After repeated failure to comply with the requirements of its licence and following a period of suspension, the Kurdish satellite channel Med TV was served a notice by the ITC revoking its licence on 23 April. The licensee's service remained suspended until the notice came into effect in 28 days as required by law.

Med TV's licence was suspended on 22 March by the ITC under section 45A of the Broadcasting Act 1990, following four broadcasts which included inflammatory statements encouraging acts of violence in Turkey and elsewhere. These were judged by the ITC as 'likely to encourage or incite crime or lead to disorder'. This is against UK law, as set out in the 1990 and 1996 Broadcasting Acts.


The end of April marked the closing date for responses to the consultation on supplementary guidelines to the Code on Subtitling, Sign Language and Audio Description on Digital Terrestrial Television (DTT) which was published in February 1997. The ITC undertook to review the Code every two years in light of future developments in programme services or in technology.

The purpose of the consultation was to gather views on the new production and transmission standards for sign language provision on DTT. This applies to both the open format (where the signing is displayed permanently on screen) and the closed format (where a separate signal provides a sign language image for optional display in the receiver).

A total of 19 responses were received from organisations representing the deaf and from broadcasters. These have now been made available in the ITC Library for public viewing.

The ITC also held a seminar on the consultation bringing together representatives from broadcasting and the deaf community to discuss and gain a better understanding of the issues from all perspectives.

The ITC intends to publish a final version of the production standards guidelines, and its preliminary conclusions on the closed format transmission standard, later this month.


The ITC has allowed Carlton to increase regional factual programming from an average of 35 minutes per week to 1 hour 14 minutes a week. A corresponding reduction in the minimum requirements for regional entertainment (including drama) has been allowed, from an average of 1 hour 16 minutes a week to 37 minutes a week.

Carlton requested the licence variation because of the changes to the ITV early evening schedule. The drama series, London Bridge, was scheduled at 6.30pm, a slot now taken by the ITV Evening News.

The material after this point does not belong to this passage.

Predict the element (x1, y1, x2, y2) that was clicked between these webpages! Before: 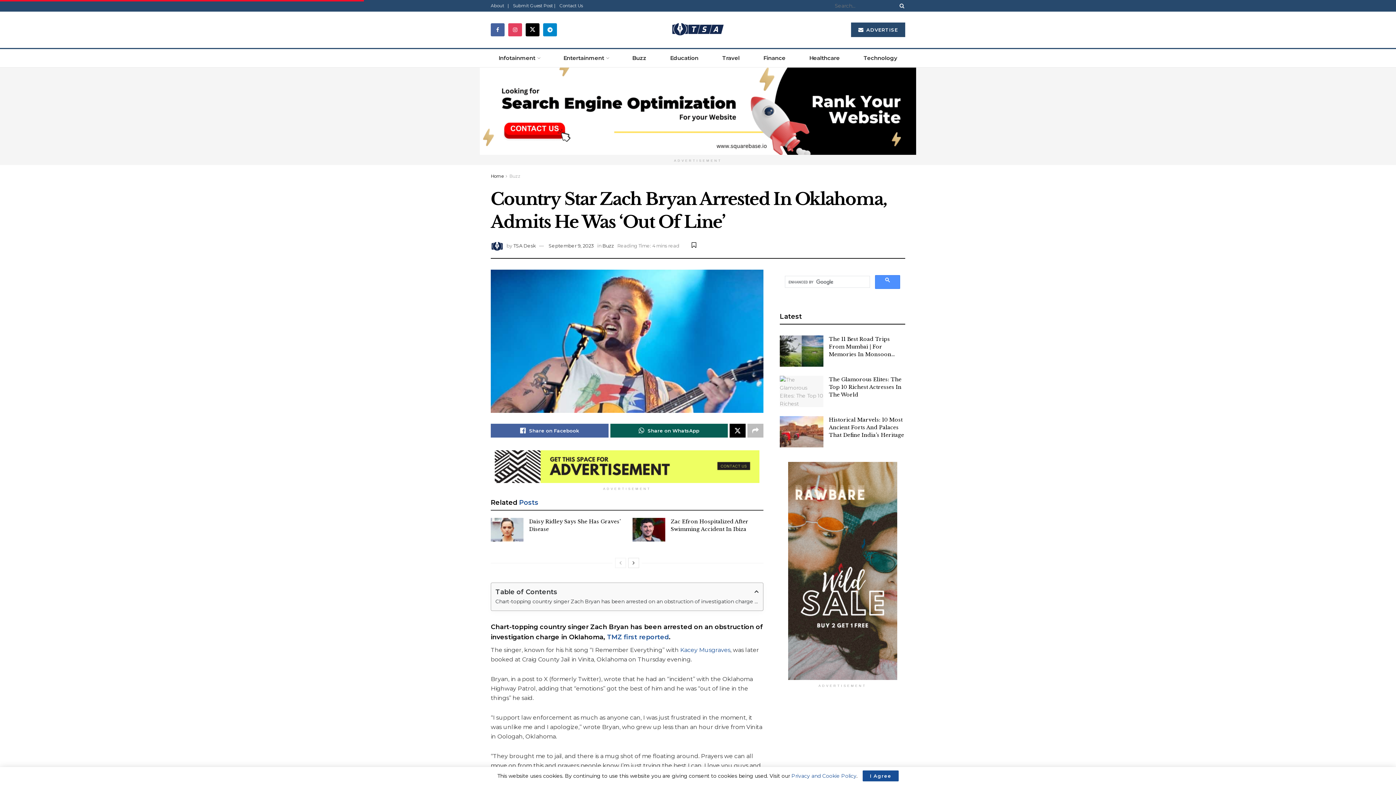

Carlton considered that the drama series to be unsuitable for the new regional slot at 5.30pm, and that other programming would be appropriate.

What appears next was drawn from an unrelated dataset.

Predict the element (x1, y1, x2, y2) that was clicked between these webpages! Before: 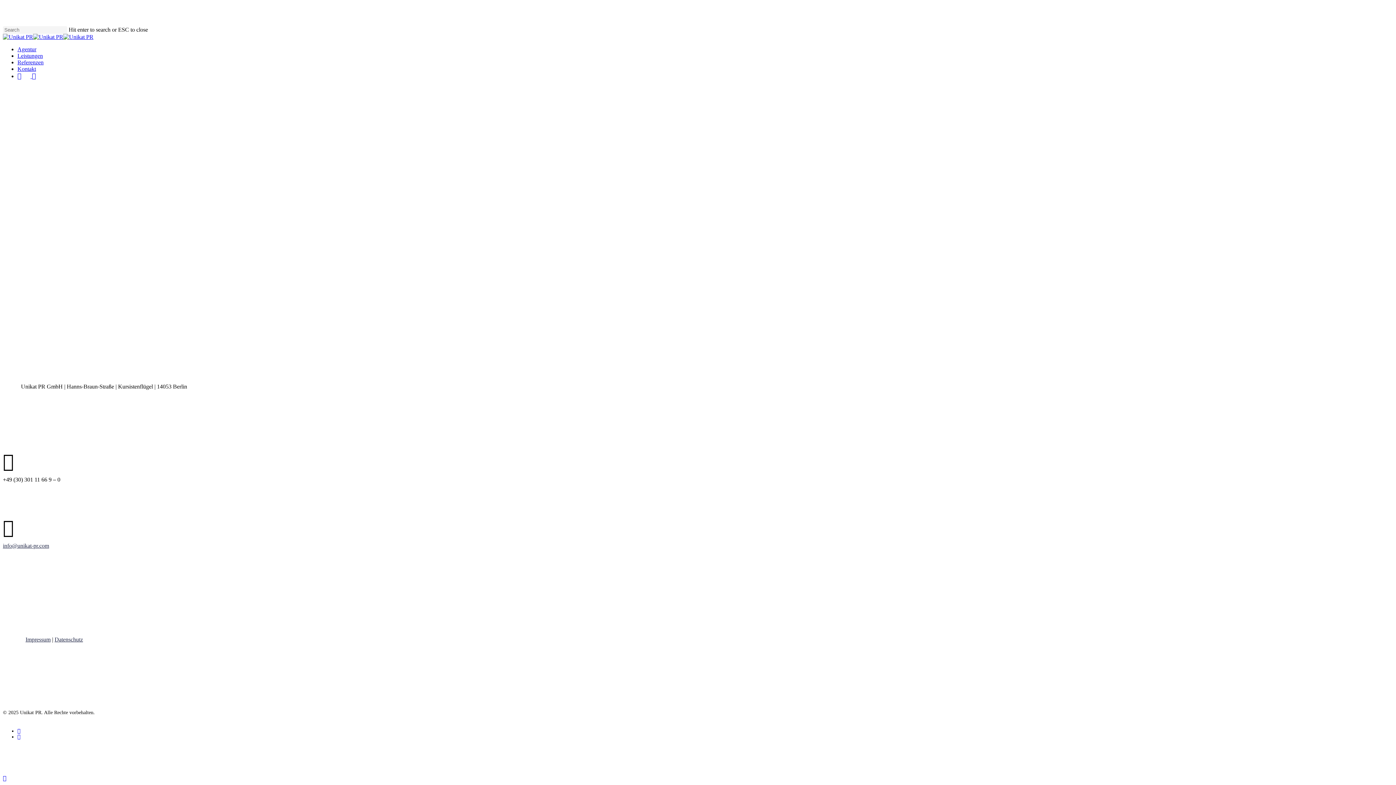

Carlton will continue to provide some regional drama, and a new range of factual programmes will bring more diversity, enhancing the service for London viewers.


Teletext is to begin introducing changes to its service which by March 2000 will result in a substantial increase in sports pages, more travel pages, and additional news pages including an extra news page in each region.

These improvements are possible following government approval in March for Teletext to be allocated an extra 1.5 lines of VBI (Vertical Blanking Interval) capacity for Channels 3 and 4.

As well as agreeing Teletext's proposals for the use of its increased capacity, the ITC has also agreed to merge the separate education and employment categories in Teletext's licence into a single category. Although there will be no change in the total number of pages, this will allow more flexibility in providing information on technology and training matters.


The ITC has agreed to allow advertising for premium rate services of a sexual nature to appear on encrypted elements of adult entertainment channels. Until now such services had been prohibited from advertising on television, owing to the ITC's general prohibition on the advertising of products or services concerned with pornography. A similar permission to advertise on adult entertainment channels has been in operation since 1 January 1999 for certain top-shelf magazines. Premium rate telephone services of a sexual nature are subject to regulation by the premium rate industry's own self-regulatory body ICSTIS.